# DIY LED GTA/Canada



## vincel892 (May 23, 2012)

Been going back and forth about what lighting for my 200 gallon 7' x2' x 2' medium- high light. Want to see how much a diy led would cost me. Anyone have experience with this ? Any recommendations for led suppliers in Toronto or Canadian websites?


----------



## vincel892 (May 23, 2012)

bump........


----------



## fesso clown (Nov 15, 2011)

I have ordered from aquastyle online ( google it) they have the best prices on DIY kits and parts although they are in the US and you'll get screwed on the customs fees. I recently (last summer) built an actinic strip from them and it was a good deal except for the extra 40 bucks for customs)
I would love to know of somewhere local or even Canadian... Best bet (in hindsight) I think might be eBay and order from China. You have to know exactly all the parts you'll need as you don't get kits from eBay. It's not hard and fairly easy to figure it out though. You can look at Aquastyle or Rapid LED and see what comes in the kits and see if you can get a better deal on eBay.


----------



## nc208082 (Jun 27, 2013)

Honestly I wouldn't diy an led anymore. You can buy controllable units for quite cheap that will grow quite a bit. By the time you source all the parts and ship it to you the cost will be pretty close and not look anywhere as good as a pre built system.

Sent from my SM-G900W8 using Tapatalk


----------



## CapnCaveman (Jan 2, 2013)

Just finished building one for my 65G planted with LEDs that I ordered from Fasttech based on a rapidled build. It's only been up and running since the weekend, so I can't speak to longevity but if you want practice soldering it might be a worthwhile project. LEDs took over a month to arrive though. Paired it with some constant current drivers and an old laptop power supply. I'm probably at less than $100 for the consumables and mounted them in an old t5 fixture that blew the ballast


----------



## vincel892 (May 23, 2012)

I have a 200 gallon 7' x 2' x 2'. A tank this size requires some multiple of the high end led fixtures. And costs can go way up. Planning a diy led build right now with the help of someone from plantedtank forum. Parts right now excluding aluminum bars for the heatsink add up to about 650 cad. Sounds pretty reasonable so far. 

Parts come from a combination of eekbay and stevesled. Just wanted to know if theres something in canada where i can avoid custom charges. Also doesnt help with our canadian dollar the way it is.


----------



## CapnCaveman (Jan 2, 2013)

Just for example, these are the Emitters I used. Cree Xp G2 5W

Not sure how they'd compare with the luxeons from Steve's Leds or if you are looking at the tristars or 12W but $1.58 plus free shipping is hard to beat. If you go with FastTech, I hear you should pay the extra for the E-Ticket shipping. I didn't and it was about 5 weeks.

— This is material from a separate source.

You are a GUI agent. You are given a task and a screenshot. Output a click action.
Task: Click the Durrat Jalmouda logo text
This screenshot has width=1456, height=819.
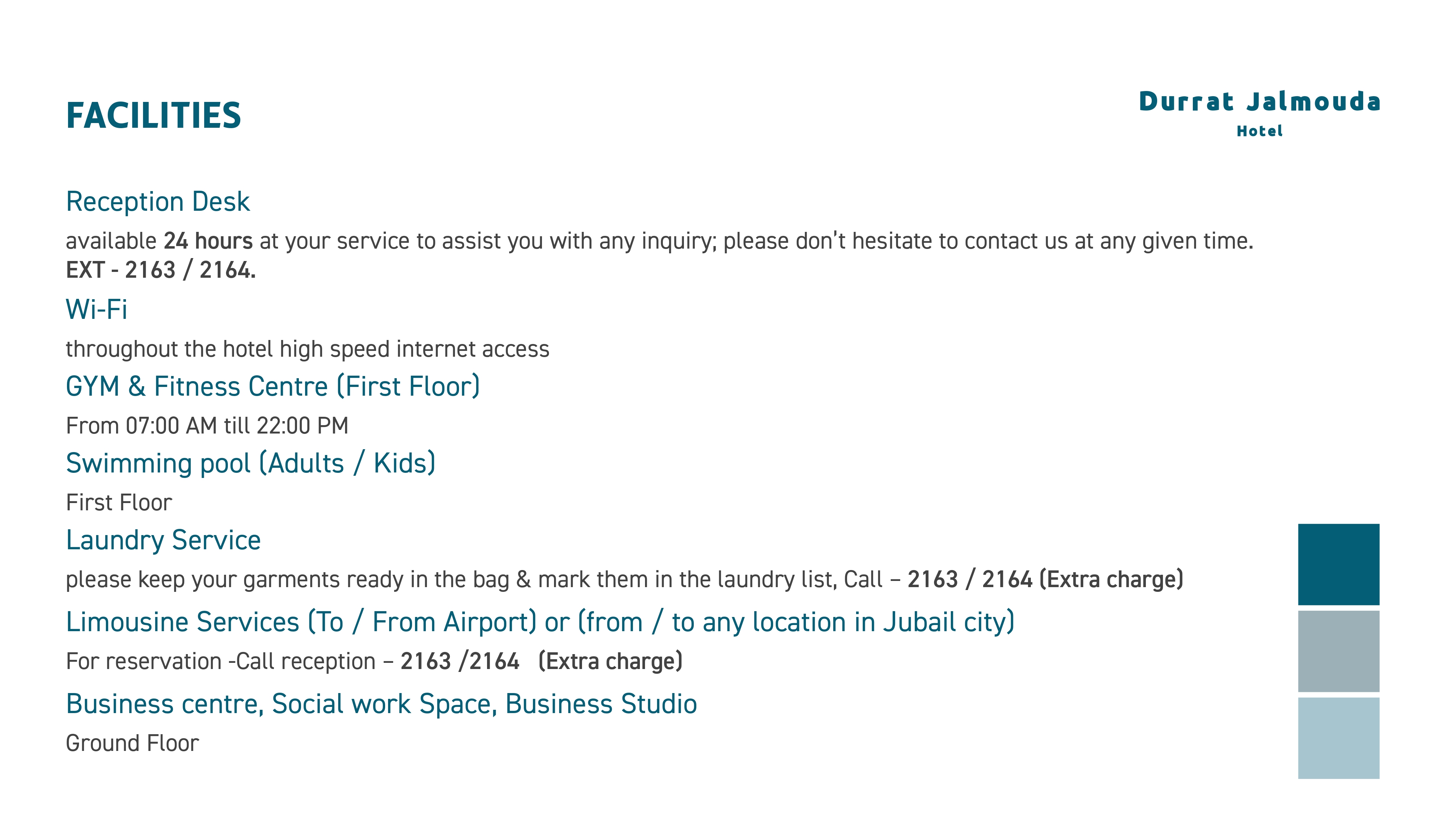[1259, 102]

Can't wait to see how yours turns out


----------



## vincel892 (May 23, 2012)

CapnCaveman said:


> Just for example, these are the Emitters I used. Cree Xp G2 5W
> 
> Not sure how they'd compare with the luxeons from Steve's Leds or if you are looking at the tristars or 12W but $1.58 plus free shipping is hard to beat. If you go with FastTech, I hear you should pay the extra for the E-Ticket shipping. I didn't and it was about 5 weeks.
> 
> Can't wait to see how yours turns out


Im using the Luxeon rebel es 3watt. I will check out the fastech leds. Thanks for the suggestion. Will try to document the build. Will probably ttake another one to two months since a lot of parts are coming from china haha.


----------



## vincel892 (May 23, 2012)

Anyone have experience with rapidled or coralux.net ?

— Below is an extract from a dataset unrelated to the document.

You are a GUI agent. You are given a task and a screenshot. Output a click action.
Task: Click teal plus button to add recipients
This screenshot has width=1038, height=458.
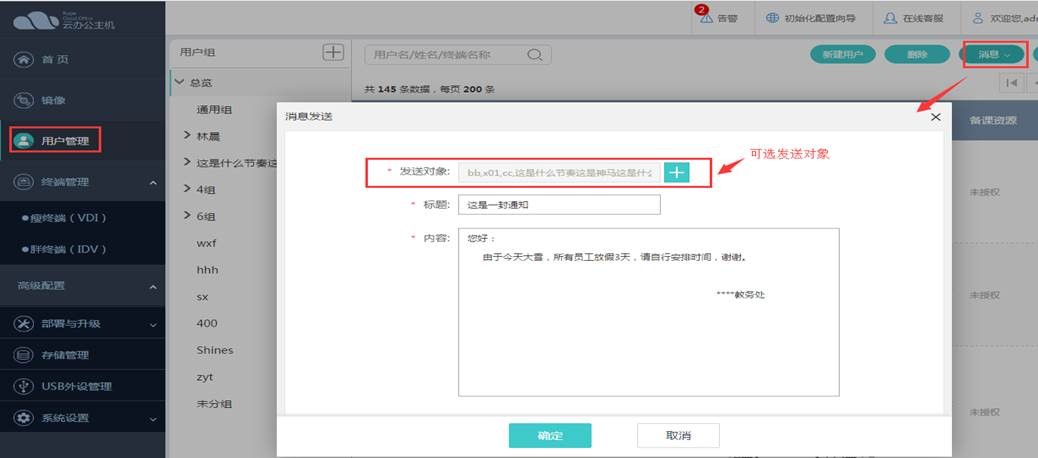pyautogui.click(x=677, y=172)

Sent from my SM-N920W8 using Tapatalk


----------



## amps (Feb 24, 2015)

I just made a big order of 75 Luxeon LED's from Rapid.

The customer service was awesome and it worked out to be the best overall pricing and stock levels. I was able to get everything I needed from just the one store (including all the power and heatsinks).

I'm doing 5 groups of 15 LED's spread over a 72" tank. 40 Royal Blue, 15 Neutral White, 5 Lime, 5 Cyan, 5 Blue and 5 True Violet. It's spread out into 5 channels so I can have solid control over the color/tone of the tank.


----------



## vincel892 (May 23, 2012)

amps said:


> I just made a big order of 75 Luxeon LED's from Rapid.
> 
> The customer service was awesome and it worked out to be the best overall pricing and stock levels. I was able to get everything I needed from just the one store (including all the power and heatsinks).
> 
> I'm doing 5 groups of 15 LED's spread over a 72" tank. 40 Royal Blue, 15 Neutral White, 5 Lime, 5 Cyan, 5 Blue and 5 True Violet. It's spread out into 5 channels so I can have solid control over the color/tone of the tank.


Were you charged custom?


----------



## amps (Feb 24, 2015)

I had them shipped to Niagara falls so I could avoid the extra $40 in shipping charges. I plan to pick them up next week.


----------



## default (May 28, 2011)

I'm very glad you're going with DIY LEDs, it's going to be wicked and so versatile, keep us updated and posted on the progress!

I came close to building my own a year or so back, but went with Radions instead. However, would still be interested for future projects.
Post pictures!


----------



## vincel892 (May 23, 2012)

default said:


> I'm very glad you're going with DIY LEDs, it's going to be wicked and so versatile, keep us updated and posted on the progress!
> 
> I came close to building my own a year or so back, but went with Radions instead. However, would still be interested for future projects.
> Post pictures!


Yup. Decided against T5 due to costs associated with buying tubes every year or two. Will try to document build as best I can


----------



## PaulieWoz (Aug 5, 2015)

Check out ,

http://www.atcledlight.com/

They are located in Mississauga. I've never shopped there and I'm not sure if they'll have what you are looking for, but I saw them advertise led aquarium lights on kijiji a few weeks ago. But I think they have everything you need to make your own fixture.

Sent from my Nexus 5 using Tapatalk


----------